My grandpa always said, “a good compass is worth its weight in gold” as we would walk through the woods together going to our hunting blind. I always appreciated that advice and it’s true, a good compass is definitely worth quite a bit, especially if you’re lost in the woods with no phone signal. It’s happened to me on a number of occasions.

the best survival compass

Our team here at Gun Laser Guide has put together what we think is a list of the best survival compasses on the market today. Have a look below and see what you think!

1. Professional Multifunction Military Army Metal Sighting Compass

This is a great all-around compass that you can toss in your go-bag and forget about until you need it. It’s low cost, has a rotating bezel, rulers in inches and centimeters, and a 36 inch lanyard. It even has a scale chart on the back and a tripod mounting hole. How convenient is that?

A high visibility compass is important for reading maps at night, but if you can see the map, then hopefully you can also read the compass. This one is nice and bright on the off chance that you need to follow a simple azimuth after the sun goes down. It’s nearly bright enough that you could hit it with your flashlight and use it as a glow stick.

Metal and glass construction makes this compass feel sturdy in the hand, and the build quality is excellent. For such a small prismatic, it feels like it’s built to last a lifetime.

The back cover contains a slope reference chart, no need to do trigonometry in your head, or worse to guess at the distance up that next hill. The right tool for any navigating job.

Sighting is easy with the notch and adjustable diopter glass. Finding your way without GPS will be a breeze with this one. It’s not the slimmest compass in the world, but with the features, it can’t be beat. The water resistant nylon pouch will keep it safely stowed until needed.

Best of all, this survival compass is affordable (check the best price on Amazon).

2. Ultimate Survival Technologies Deluxe Map Compass

Sometimes it’s best to stick to basics. This compass does just that. It’s a design that anyone who was a boyscout is familiar with. There is a swiveling bezel, and a simple arrow-shaped magnet. The compass is liquid filled for smooth movement of the magnetic arrow. The plastic backing is clear, so you can see your map through it, and it has a built-in magnifier, which comes in handy, especially in the dark.

The plastic construction isn’t the sturdiest thing in the world, and I always worry that plastic compasses will leak, though I’ve never actually had one leak on me.

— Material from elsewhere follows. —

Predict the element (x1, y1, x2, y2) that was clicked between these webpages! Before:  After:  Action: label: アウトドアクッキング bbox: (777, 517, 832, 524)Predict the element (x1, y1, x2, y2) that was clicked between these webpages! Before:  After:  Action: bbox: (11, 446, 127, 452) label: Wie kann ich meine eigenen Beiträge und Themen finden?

It has measuring scales on both sides, one in inches and the other in centimeters. There is some luminescence, but it isn’t overdone. It’s simple. Not as glowy in the dark as some other compasses, but functional.

The best part about this compass is that it fits well with a huge point in a survivalist mindset, the boyscout motto: be prepared. At this price, you can buy several. Stick one in every glove-box, back-pack, or anywhere else you might look for a compass. This is the same strategy I use with cheap lighters. When I find some that work at the right price, I buy a handful, and hide them everywhere. Just like I’m never without fire, you should never be without a compass.

3. HTE Survival Compass

A 3 inch by 2-1/4 inch box of wonderful that unfolds into a robust and useful sighting compass. The dial is luminous, somewhere between the last two items. Not super bright, but not to minimalistic either. It fits that special place where it won’t screw up your night vision, but it’s still easy to read.

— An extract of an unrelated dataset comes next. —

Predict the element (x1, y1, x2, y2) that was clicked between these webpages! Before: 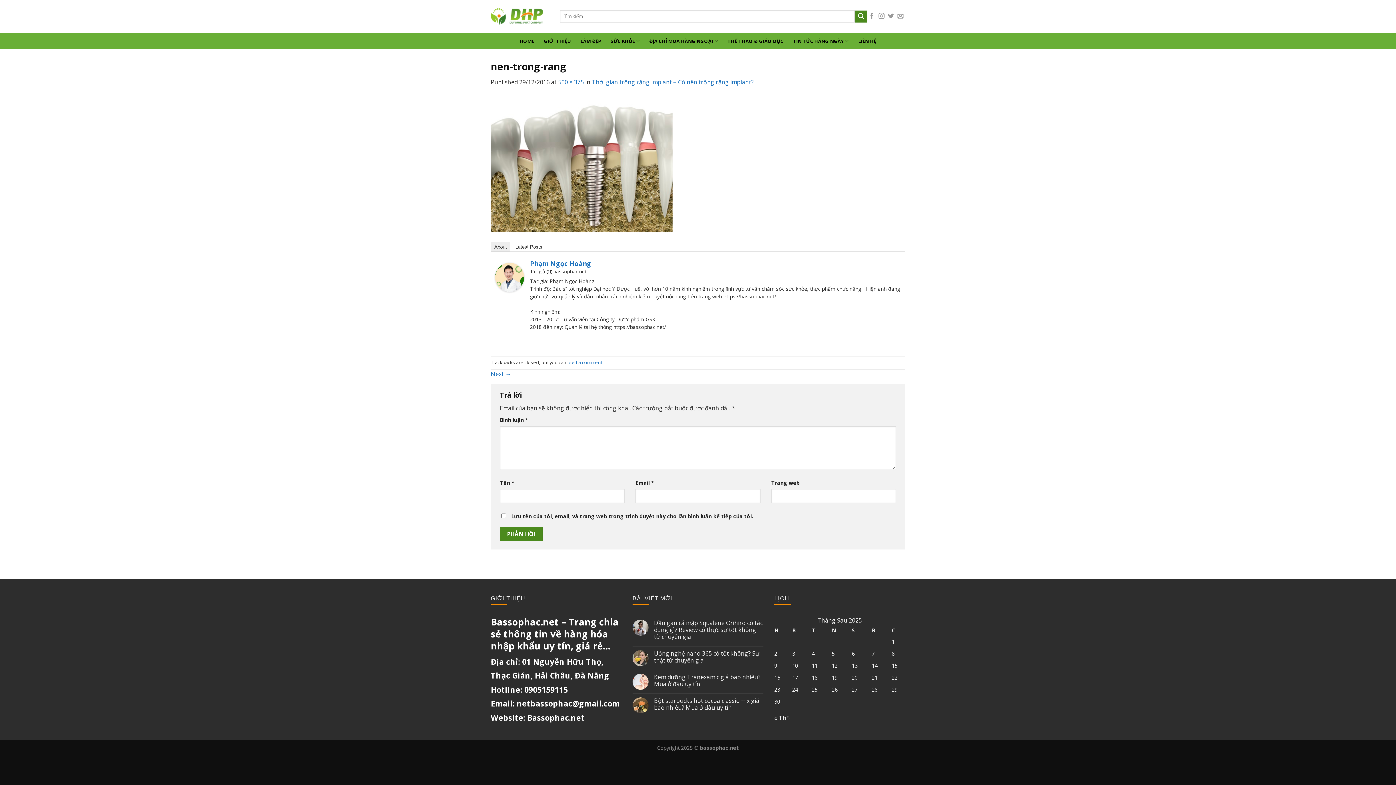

The ruler on this one isn’t great. In fact, it might as well be non-existent, but it’ll work in a pinch, better than carving notches into a stick anyway. The sighting system is sweet. Nothing will ever beat the simplicity of a stretched wire over the sighting hole. No etched glass or plastic, nothing fancy, and it gets the job done.

You can even fake a declination adjustment by moving the glass over the compass. It has two yellow lines on it that will work fine if you know what you’re doing. Not as good as a dedicated declination setting, but again, it works for the minimalist with the right skill set.

Overall, this is a pretty great compass, and it isn’t expensive. No reason this couldn’t fill your needs, or the needs of the little boyscout in the family. It’s cheap and it works!